Leaders from the European Union and the Community of Latinamerican and Caribbean States concluded on Sunday a two-day summit with pledges of boosting bilateral trade and while few concrete details were released, the two economic blocs expressed a clear wish for stronger ties.
Chilean President Sebastian Piñera closed the weekend summit in Santiago by urging the EU and Latin America to join forces for a better future.
When one half of the world is living in a recession, the other half can't sustain its own economic growth, said Piñera. Now is the time to act to transform good intentions into results, he added.
His words echoed many of the speeches made there by leaders from the EU and CELAC.
The representatives from the 61 countries in attendance agreed to a stronger alliance which would support economic growth and job creation with an eye on sustainable development.
German Chancellor Angela Merkel, who garnered much of the spotlight in Santiago as one of the EU top leaders, emphasized that the debt-stricken EU had much to gain from trade with Latin America, where growth remains steady.
This is now a strategic relationship between equal partners, she said, adding that her Europeans partners must continue regaining confidence from investors.
The most important thing for countries here is that they have the impression that we in the Euro zone are overcoming the crisis together, and not leaving some countries hanging.
However the German leader also underlined that ”no one should think that (current economic) difficulties can get better through protectionism.
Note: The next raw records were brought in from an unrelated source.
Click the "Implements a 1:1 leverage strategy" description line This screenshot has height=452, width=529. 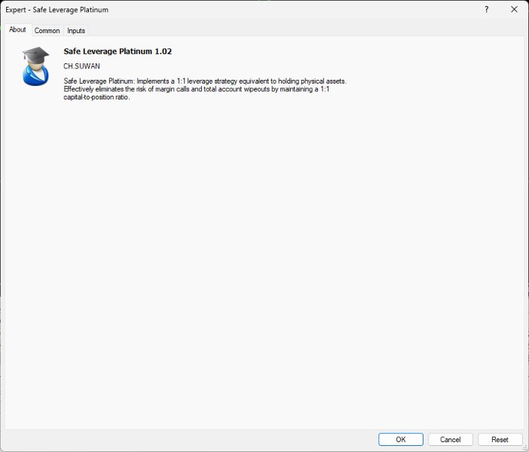205,81
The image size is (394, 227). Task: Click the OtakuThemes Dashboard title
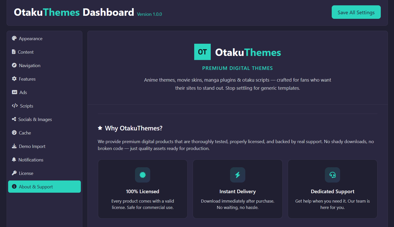pyautogui.click(x=74, y=12)
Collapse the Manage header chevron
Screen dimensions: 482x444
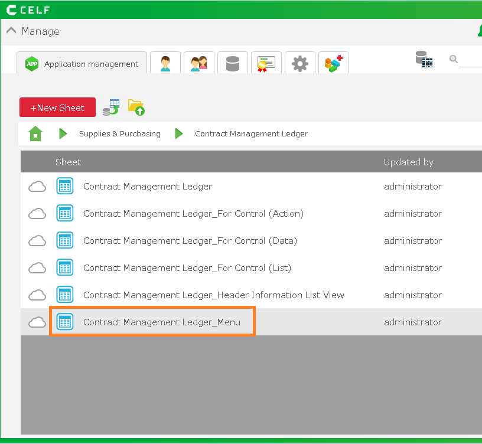pyautogui.click(x=11, y=31)
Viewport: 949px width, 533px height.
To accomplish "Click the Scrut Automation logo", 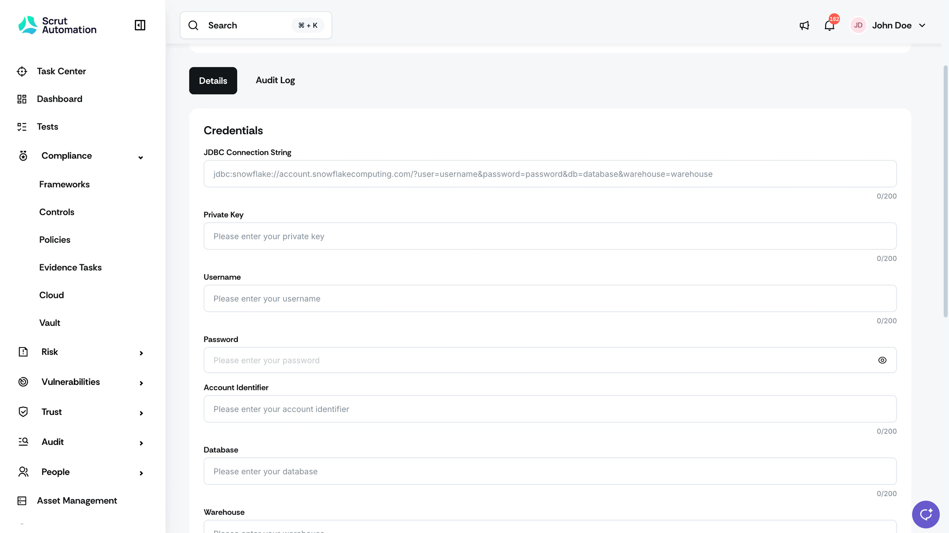I will click(x=57, y=25).
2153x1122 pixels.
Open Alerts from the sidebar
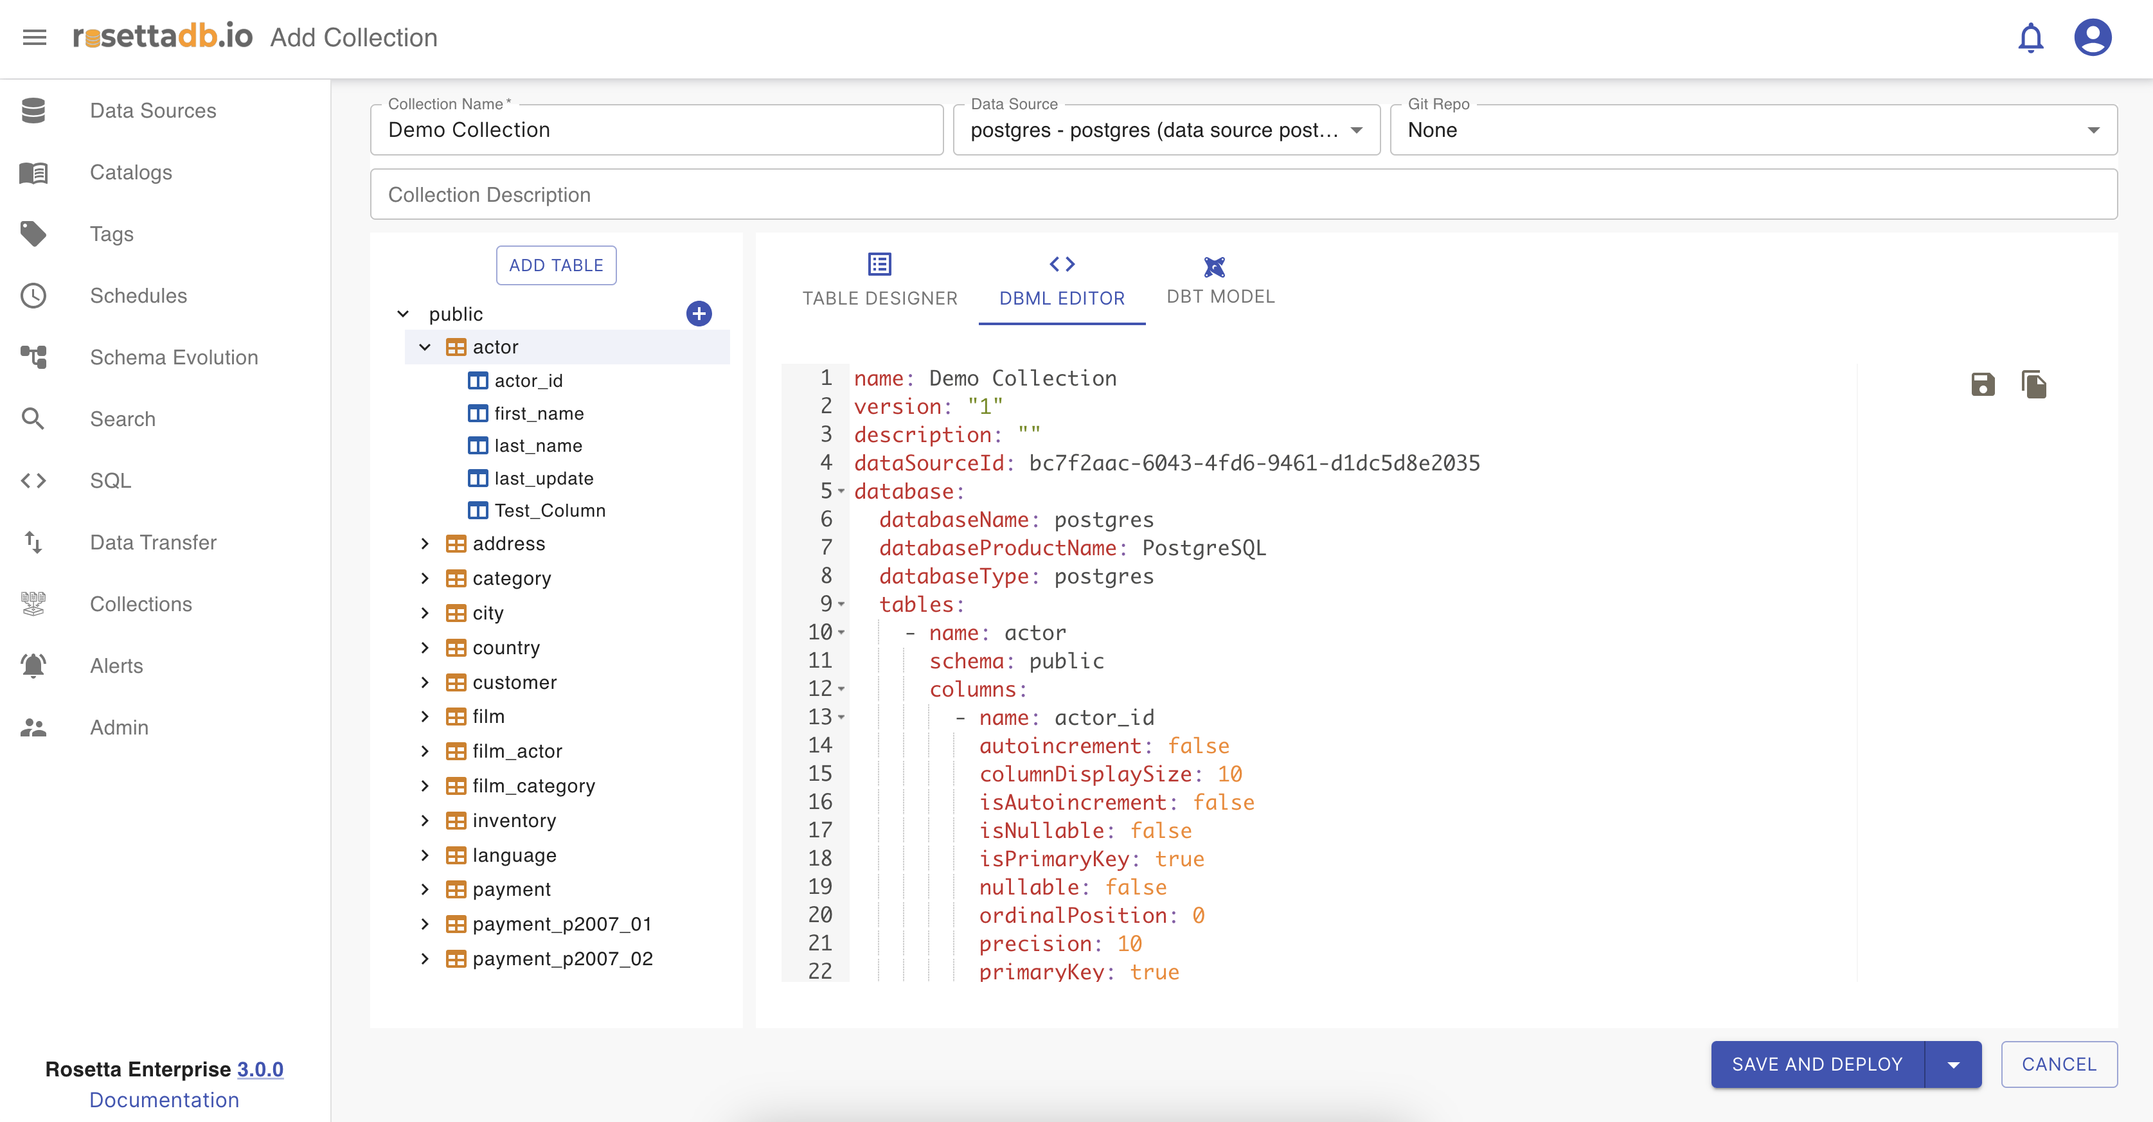pyautogui.click(x=116, y=666)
She added “the cooperation should be guided by values and principles and without commercial barriers, even in hard times.
Merkel, the first German chancellor to visit Chile in 22 years, invited Latin American countries to invest in Europe: We're open.
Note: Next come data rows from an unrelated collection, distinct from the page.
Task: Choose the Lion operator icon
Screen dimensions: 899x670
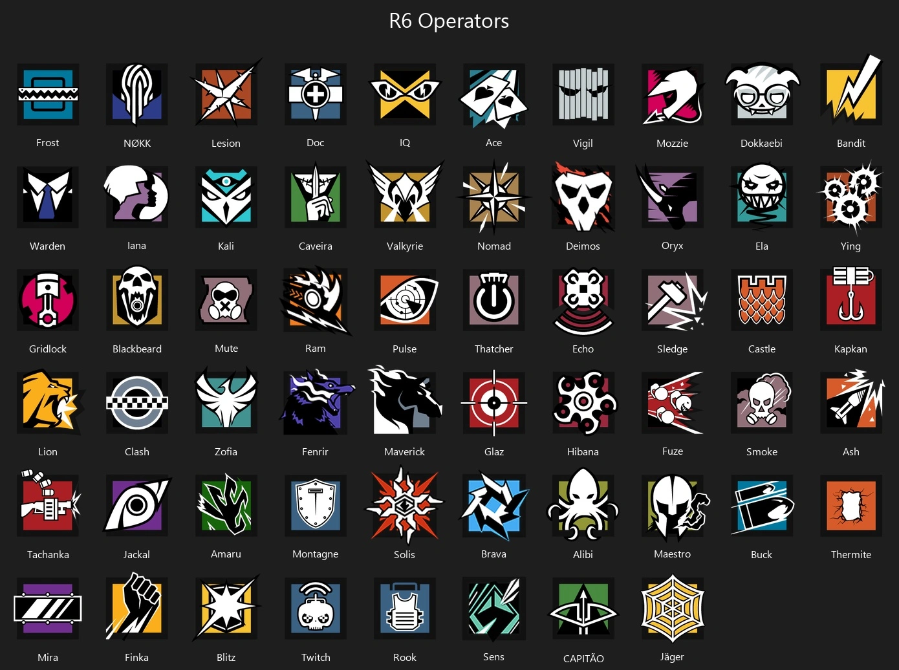Action: [49, 403]
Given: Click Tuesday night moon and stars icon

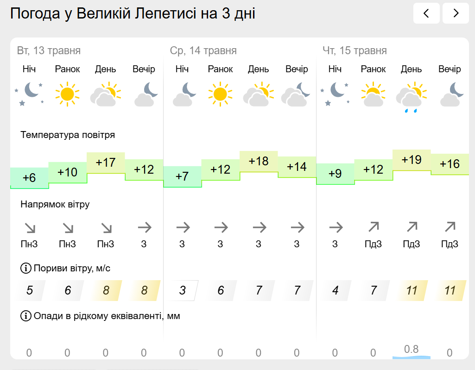Looking at the screenshot, I should (29, 94).
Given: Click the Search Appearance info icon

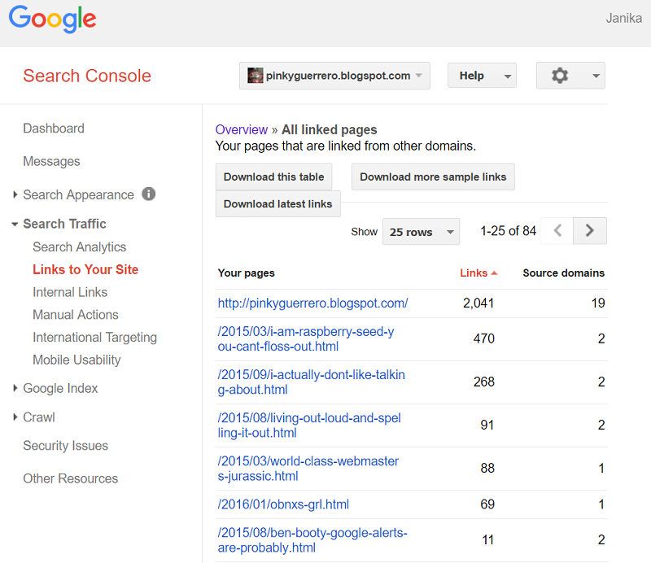Looking at the screenshot, I should (x=148, y=194).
French Prime Minister Jean-Marc Ayrault called for deeper and balanced ties between the EU and CELAC. Describing Latin America as one of the engines of world growth Ayrault expressed hope that the regions would capitalize on their complementarity.
Both blocs called for a speedy conclusion of a free trade pact. Negotiations have so far stumbled over differences on agriculture, notably Europe's subsidies to its farmers, which undercut Latin America's products.
The EU and CELAC are scheduled to meet again in Brussels in 2015.
The CELAC delegations are scheduled to hold their own summit in Chile on Monday, during which Cuba will take over the body's chairmanship as Chile's term concludes.